To accomplish this, the student has little choice but to apply the analysis techniques presented in the course in order to derive the asymptotic running time of each algorithm, and then to match these with the execution times obtained by running the four programs in the manner described above.
function Max_Seg_Sum_A
( A : Ary_Type ) return integer is
Sum : integer;
Max_So_Far : integer := 0;
begin
for I in A'FIRST .. A'LAST loop
Sum := 0;
for J in I .. A'LAST loop
Sum := Sum + A(J);
Max_So_Far := Max(Max_So_Far, Sum);
end loop;
end loop;
return Max_So_Far;
end Max_Seg_Sum_A;
function Max_Seg_Sum_B
( A : Ary_Type ) return integer is
Sum : integer;
Max_So_Far : integer := 0;
begin
for I in A'FIRST .. A'LAST loop
for J in I .. A'LAST loop
Sum := 0;
for K in I .. J loop
Sum := Sum + A(K);
end loop;
Max_So_Far := Max(Max_So_Far, Sum);
end loop;
end loop;
return Max_So_Far;
end Max_Seg_Sum_B;
function Max_Seg_Sum_C
( A : Ary_Type ) return integer is
Max_So_Far : integer := 0;
Max_Ending_Here : integer := 0;
begin
for I in A'FIRST .. A'LAST loop
Max_Ending_Here :=
Max(Max_Ending_Here + A(I), 0);
Max_So_Far :=
Max(Max_So_Far, Max_Ending_Here);
end loop;
return Max_So_Far;
end Max_Seg_Sum_C;
function Max_Seg_Sum_D
( A : Ary_Type ) return integer is
Sum : integer;
Mid : integer;
Max_TL : integer := 0; --max to left
Max_TR : integer := 0; --max to right
Max_WL : integer; --max within left
Max_WR : integer; --max within right
Max_C : integer; --max with A(Mid)
begin
if A'LENGTH = 0 then
return 0;
elsif A'LENGTH = 1 then
return Max(A(A'FIRST), 0);
else
Mid := (A'FIRST + A'LAST) / 2;
--find max seg sum including A(Mid)
--first work towards left
Sum := 0;
for I in reverse A'FIRST..Mid-1 loop
Sum := Sum + A(I);
Max_TL := Max(Sum, Max_TL);
end loop;
--now work towards right
Sum := 0;
for I in Mid+1..A'LAST loop
Sum := Sum + A(I);
Max_TR := Max(Sum, Max_TR);
end loop;
--now compute it
Max_C := Max_TL + A(Mid) + Max_TR;
--find max seg sum within left and
--right halves, using recursion
Max_WL :=
Max_Seg_Sum_D(A(A'FIRST..Mid-1));
Max_WR :=
Max_Seg_Sum_D(A(Mid+1..A'LAST));
--result is the maximum of the three
return Max(Max_C,
Max(Max_WL, Max_WR));
end if;
end Max_Seg_Sum_D;
Even a novice programmer-one just having completed CS 1, say-should be capable of producing the fairly obvious O(n3) solution to the problem, which is our Algorithm B. It simply computes, for each i and j satisfying A'FIRST £ i £ j £ A'LAST, the sum of the segment A(i..j), and remembers the maximum among them.
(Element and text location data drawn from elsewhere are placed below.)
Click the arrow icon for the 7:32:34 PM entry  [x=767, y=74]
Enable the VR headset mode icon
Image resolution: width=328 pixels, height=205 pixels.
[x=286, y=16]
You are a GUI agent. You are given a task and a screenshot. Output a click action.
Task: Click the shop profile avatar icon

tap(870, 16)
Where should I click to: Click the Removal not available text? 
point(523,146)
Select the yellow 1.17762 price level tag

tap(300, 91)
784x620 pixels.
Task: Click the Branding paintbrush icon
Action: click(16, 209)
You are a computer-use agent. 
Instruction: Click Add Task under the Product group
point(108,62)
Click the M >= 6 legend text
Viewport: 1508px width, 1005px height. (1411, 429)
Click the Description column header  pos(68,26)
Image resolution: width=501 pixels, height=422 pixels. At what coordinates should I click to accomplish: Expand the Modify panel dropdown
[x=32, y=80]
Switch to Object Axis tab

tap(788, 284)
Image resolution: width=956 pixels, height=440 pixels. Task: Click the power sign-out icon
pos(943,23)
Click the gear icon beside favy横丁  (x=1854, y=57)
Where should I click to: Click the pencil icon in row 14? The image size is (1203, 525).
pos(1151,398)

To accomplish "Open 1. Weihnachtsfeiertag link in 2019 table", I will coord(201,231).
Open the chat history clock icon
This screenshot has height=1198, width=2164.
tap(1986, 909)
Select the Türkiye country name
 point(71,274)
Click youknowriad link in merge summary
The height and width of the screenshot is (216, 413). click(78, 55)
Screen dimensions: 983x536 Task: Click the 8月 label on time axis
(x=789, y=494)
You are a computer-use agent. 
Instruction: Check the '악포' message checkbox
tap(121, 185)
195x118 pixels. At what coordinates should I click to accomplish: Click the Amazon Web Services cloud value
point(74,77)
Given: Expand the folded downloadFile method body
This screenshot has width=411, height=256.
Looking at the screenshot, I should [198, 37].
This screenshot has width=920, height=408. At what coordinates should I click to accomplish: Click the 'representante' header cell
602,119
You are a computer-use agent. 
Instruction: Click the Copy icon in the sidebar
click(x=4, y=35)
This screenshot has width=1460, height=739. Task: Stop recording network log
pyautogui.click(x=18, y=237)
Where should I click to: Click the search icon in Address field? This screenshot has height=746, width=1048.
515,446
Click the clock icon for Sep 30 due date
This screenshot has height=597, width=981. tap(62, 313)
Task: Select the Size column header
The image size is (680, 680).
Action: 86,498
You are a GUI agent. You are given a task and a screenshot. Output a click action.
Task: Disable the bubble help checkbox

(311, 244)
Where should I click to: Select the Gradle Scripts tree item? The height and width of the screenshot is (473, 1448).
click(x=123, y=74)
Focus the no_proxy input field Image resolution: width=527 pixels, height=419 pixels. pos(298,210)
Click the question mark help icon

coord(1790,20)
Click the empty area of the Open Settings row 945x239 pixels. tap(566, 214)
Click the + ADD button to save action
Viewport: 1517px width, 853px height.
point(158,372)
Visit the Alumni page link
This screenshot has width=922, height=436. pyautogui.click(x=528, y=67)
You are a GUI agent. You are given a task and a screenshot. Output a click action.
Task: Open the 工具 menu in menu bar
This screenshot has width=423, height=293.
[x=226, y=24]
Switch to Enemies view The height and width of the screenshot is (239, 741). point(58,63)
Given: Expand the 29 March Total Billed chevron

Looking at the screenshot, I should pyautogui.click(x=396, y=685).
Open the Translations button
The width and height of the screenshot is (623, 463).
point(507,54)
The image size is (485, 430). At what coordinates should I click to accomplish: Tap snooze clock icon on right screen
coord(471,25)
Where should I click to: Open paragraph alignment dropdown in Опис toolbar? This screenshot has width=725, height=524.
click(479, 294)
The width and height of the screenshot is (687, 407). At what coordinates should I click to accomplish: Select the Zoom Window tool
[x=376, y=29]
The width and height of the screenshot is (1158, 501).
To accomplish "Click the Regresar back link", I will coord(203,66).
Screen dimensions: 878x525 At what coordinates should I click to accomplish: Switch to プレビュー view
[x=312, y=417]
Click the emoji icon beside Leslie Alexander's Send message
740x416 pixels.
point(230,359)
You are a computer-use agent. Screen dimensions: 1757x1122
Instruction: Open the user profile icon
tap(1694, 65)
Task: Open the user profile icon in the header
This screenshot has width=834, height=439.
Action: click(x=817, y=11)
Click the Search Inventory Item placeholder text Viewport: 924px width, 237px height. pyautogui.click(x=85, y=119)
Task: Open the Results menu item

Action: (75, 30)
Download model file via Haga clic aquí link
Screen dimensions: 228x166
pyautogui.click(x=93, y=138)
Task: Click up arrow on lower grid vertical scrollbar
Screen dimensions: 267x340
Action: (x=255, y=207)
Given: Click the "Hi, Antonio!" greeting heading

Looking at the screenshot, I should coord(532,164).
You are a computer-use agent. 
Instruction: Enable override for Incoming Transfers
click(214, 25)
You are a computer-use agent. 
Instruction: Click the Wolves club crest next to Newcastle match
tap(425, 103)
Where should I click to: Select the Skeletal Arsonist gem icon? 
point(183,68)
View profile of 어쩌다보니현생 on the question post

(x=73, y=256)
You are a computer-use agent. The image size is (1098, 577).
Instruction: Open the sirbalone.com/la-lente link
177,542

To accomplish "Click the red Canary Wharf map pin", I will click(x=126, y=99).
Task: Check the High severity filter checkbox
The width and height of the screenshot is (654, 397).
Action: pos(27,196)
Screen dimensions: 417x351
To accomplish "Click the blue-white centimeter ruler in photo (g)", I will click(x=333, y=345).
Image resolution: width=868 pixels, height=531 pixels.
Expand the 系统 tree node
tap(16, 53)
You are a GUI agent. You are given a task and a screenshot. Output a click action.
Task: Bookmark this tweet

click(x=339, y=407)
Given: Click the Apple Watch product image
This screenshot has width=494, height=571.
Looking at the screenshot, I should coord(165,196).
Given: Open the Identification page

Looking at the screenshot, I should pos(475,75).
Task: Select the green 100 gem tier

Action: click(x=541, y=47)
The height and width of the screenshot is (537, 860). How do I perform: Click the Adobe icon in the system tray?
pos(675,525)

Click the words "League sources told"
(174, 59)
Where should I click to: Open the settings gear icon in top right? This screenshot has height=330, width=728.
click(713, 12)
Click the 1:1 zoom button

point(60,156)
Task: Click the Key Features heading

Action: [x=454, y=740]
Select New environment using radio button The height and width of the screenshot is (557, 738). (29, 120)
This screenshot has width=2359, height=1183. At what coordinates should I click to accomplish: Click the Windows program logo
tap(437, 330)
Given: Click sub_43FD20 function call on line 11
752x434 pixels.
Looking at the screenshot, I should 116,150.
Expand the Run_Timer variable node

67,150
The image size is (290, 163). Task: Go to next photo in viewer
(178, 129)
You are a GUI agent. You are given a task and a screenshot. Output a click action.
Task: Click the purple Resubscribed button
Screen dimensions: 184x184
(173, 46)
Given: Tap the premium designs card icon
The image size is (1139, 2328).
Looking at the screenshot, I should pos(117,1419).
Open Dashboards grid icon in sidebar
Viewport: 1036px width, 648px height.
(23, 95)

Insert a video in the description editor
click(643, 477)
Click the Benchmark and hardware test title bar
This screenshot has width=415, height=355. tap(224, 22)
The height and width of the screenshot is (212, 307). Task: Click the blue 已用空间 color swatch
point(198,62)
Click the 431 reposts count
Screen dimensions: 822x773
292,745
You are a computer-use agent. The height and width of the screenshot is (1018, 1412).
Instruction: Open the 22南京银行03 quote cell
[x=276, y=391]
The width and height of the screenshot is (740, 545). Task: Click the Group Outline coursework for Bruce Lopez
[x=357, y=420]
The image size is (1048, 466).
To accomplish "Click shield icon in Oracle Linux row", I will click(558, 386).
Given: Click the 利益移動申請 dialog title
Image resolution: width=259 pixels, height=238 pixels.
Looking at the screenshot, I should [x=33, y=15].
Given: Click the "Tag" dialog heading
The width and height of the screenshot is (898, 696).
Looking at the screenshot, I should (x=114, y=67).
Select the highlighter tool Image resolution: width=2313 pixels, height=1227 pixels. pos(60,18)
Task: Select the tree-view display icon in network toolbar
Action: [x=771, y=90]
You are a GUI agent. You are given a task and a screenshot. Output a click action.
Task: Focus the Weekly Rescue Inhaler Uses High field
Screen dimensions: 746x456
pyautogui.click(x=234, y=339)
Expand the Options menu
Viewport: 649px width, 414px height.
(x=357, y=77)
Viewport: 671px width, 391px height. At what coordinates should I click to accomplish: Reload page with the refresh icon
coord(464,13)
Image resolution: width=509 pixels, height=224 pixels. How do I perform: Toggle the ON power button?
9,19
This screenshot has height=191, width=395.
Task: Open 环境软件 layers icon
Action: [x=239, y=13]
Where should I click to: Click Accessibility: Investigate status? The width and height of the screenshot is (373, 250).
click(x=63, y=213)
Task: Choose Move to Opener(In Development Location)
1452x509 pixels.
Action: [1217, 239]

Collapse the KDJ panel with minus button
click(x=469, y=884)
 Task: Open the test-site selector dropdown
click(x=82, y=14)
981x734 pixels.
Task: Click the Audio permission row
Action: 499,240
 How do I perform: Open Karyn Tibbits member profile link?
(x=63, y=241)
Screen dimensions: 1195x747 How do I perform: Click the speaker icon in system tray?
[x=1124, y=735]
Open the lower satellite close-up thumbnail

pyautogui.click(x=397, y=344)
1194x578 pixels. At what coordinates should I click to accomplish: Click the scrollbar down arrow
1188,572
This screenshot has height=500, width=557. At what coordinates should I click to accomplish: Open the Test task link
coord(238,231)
There being O(n2) such segments with an average length of O(n), this yields a complexity of O(n3). Algorithm A improves on B by taking advantage of the fact that, to compute the sum of the segment A(i..j), where i £ j, one need only add A(j) to the sum of the segment A(i..j-1). A running time of O(n2) is thereby achieved.
Algorithm D is based on a divide-and-conquer strategy.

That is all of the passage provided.